• EXERCISE GOAL
In the data below, retype exactly the line that contains "Алматы Легион (349, 512)" and every line after it, through the last.

[Records from a dataset]
----------

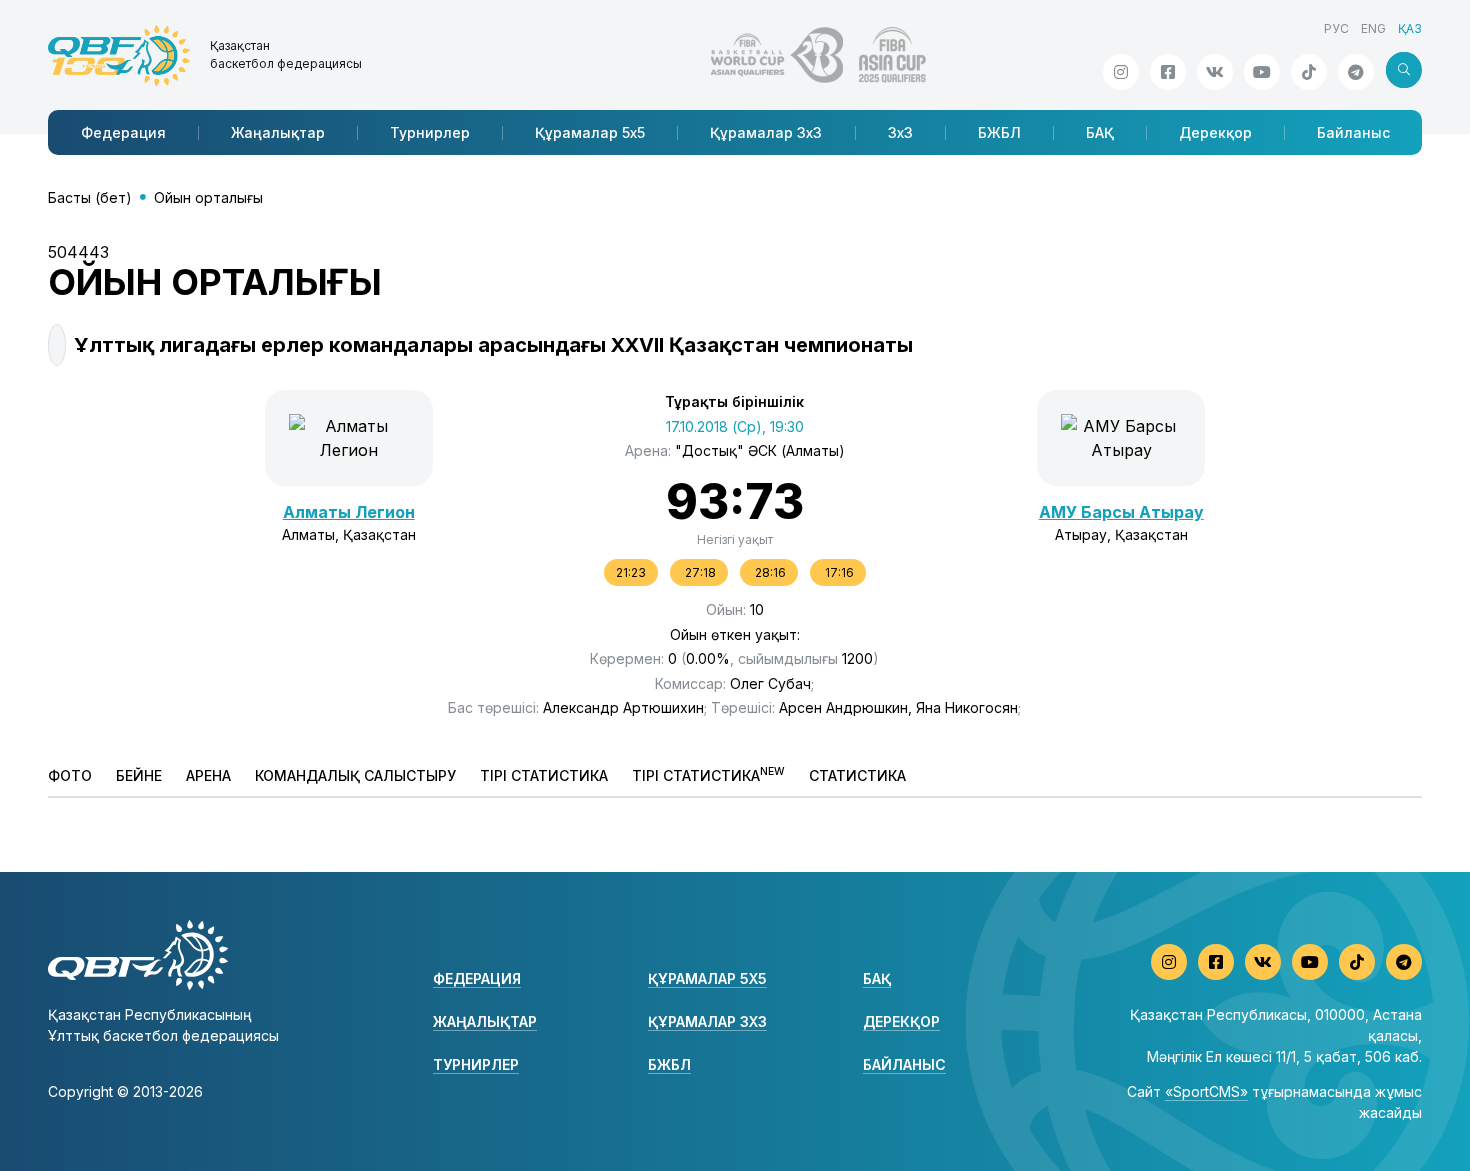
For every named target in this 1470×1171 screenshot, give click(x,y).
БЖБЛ (999, 132)
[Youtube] (1262, 72)
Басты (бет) (90, 197)
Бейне (139, 775)
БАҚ (1100, 132)
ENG (1373, 28)
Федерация (123, 132)
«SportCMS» (1206, 1091)
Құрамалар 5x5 (590, 132)
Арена (208, 775)
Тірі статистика (544, 775)
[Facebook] (1168, 72)
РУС (1336, 28)
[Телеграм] (1356, 72)
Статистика (857, 775)
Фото (70, 775)
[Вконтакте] (1215, 72)
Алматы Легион (349, 512)
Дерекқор (1215, 132)
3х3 (900, 132)
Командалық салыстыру (355, 775)
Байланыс (1353, 132)
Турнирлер (430, 132)
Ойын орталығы (208, 197)
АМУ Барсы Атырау (1121, 512)
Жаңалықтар (278, 132)
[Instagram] (1121, 72)
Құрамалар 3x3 (766, 132)
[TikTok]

----------

• SOLUTION TO THE PROBLEM
Алматы Легион (349, 512)
Дерекқор (1215, 132)
3х3 (900, 132)
Командалық салыстыру (355, 775)
Байланыс (1353, 132)
Турнирлер (430, 132)
Ойын орталығы (208, 197)
АМУ Барсы Атырау (1121, 512)
Жаңалықтар (278, 132)
[Instagram] (1121, 72)
Құрамалар 3x3 (766, 132)
[TikTok]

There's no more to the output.